— START Selection —

From: Mikhael Goikhman
Subject: Re: [Gnu-arch-users] Storage efficiency of revlibs
Date: Wed, 7 Dec 2005 22:49:03 +0000
User-agent: Mutt/1.4.2.1i

On 07 Dec 2005 14:05:51 +0100, Ludovic Courtès wrote:
> 
> Conclusion:
> 
>   On projects with a small fraction of modified files per revision, the
>   revlib technique yields a (slightly) better compression ratio than
>   tar+gz of each revlib.

This looks theoretically expected, but I am not sure you did enough
experimentation with your project to make such conclusion. Try this: go
to some advanced revision, say patch-300, and post two numbers, "du -s"
and the size of tar.gz of your revlib revision tree without ,,* files.
The numbers for archzoom tree are:

  % revision=archzoom--devel--0--patch-300
  % cd `tla library-find $revision`/..
  % tar cf - --exclude $revision/,,patch-set --exclude $revision/,,index \
    --exclude $revision/,,index-by-name $revision | gzip -9 >$revision.tar.gz
  % du -s --block-size=1 $revision
  % ls -s --block-size=1 $revision.tar.gz
  3403776 archzoom--devel--0--patch-300
  163840 archzoom--devel--0--patch-300.tar.gz

The ratio is 21. There is a small, but increasing gain when compared with
earlier revisions (18), in particular because {arch} contains a lot of
small files that are compressed nicely. Probably better than hardlinking.

— END Selection —
— START Records provided —

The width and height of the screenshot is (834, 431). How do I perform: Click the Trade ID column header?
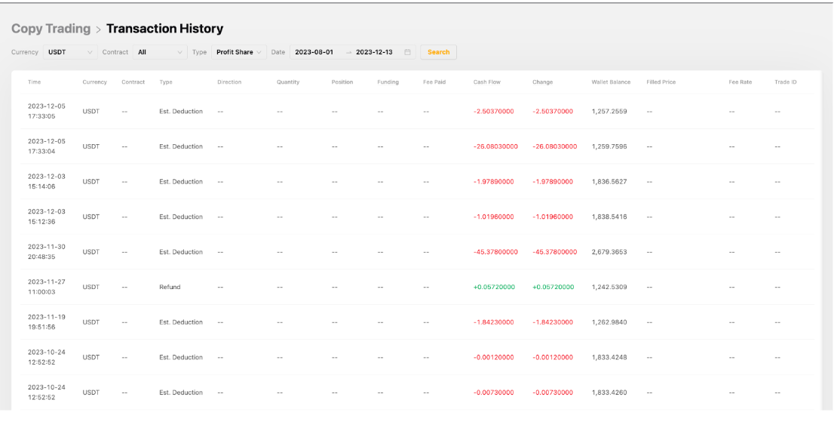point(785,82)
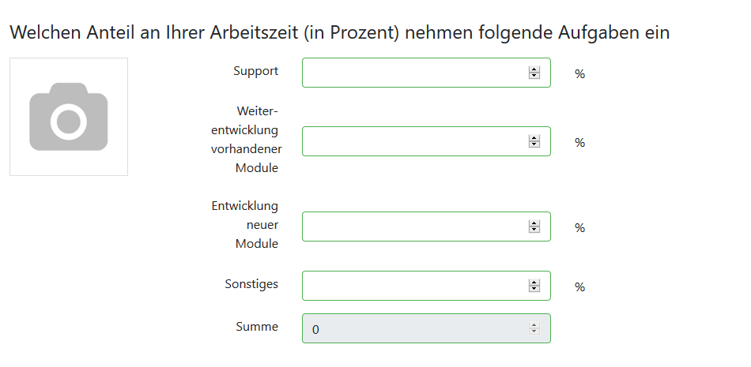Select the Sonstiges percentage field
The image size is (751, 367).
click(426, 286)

— END Records provided —

### Goals
[A] Reproduce the mailing list post on revlib storage efficiency in full, word for word.
[B] Transcribe all of the rows word for word, leaving the pictures out.

### Final results
[A]
From: Mikhael Goikhman
Subject: Re: [Gnu-arch-users] Storage efficiency of revlibs
Date: Wed, 7 Dec 2005 22:49:03 +0000
User-agent: Mutt/1.4.2.1i

On 07 Dec 2005 14:05:51 +0100, Ludovic Courtès wrote:
> 
> Conclusion:
> 
>   On projects with a small fraction of modified files per revision, the
>   revlib technique yields a (slightly) better compression ratio than
>   tar+gz of each revlib.

This looks theoretically expected, but I am not sure you did enough
experimentation with your project to make such conclusion. Try this: go
to some advanced revision, say patch-300, and post two numbers, "du -s"
and the size of tar.gz of your revlib revision tree without ,,* files.
The numbers for archzoom tree are:

  % revision=archzoom--devel--0--patch-300
  % cd `tla library-find $revision`/..
  % tar cf - --exclude $revision/,,patch-set --exclude $revision/,,index \
    --exclude $revision/,,index-by-name $revision | gzip -9 >$revision.tar.gz
  % du -s --block-size=1 $revision
  % ls -s --block-size=1 $revision.tar.gz
  3403776 archzoom--devel--0--patch-300
  163840 archzoom--devel--0--patch-300.tar.gz

The ratio is 21. There is a small, but increasing gain when compared with
earlier revisions (18), in particular because {arch} contains a lot of
small files that are compressed nicely. Probably better than hardlinking.

[B]
The width and height of the screenshot is (834, 431). How do I perform: Click the Trade ID column header?
point(785,82)
Select the Sonstiges percentage field
The image size is (751, 367).
click(426, 286)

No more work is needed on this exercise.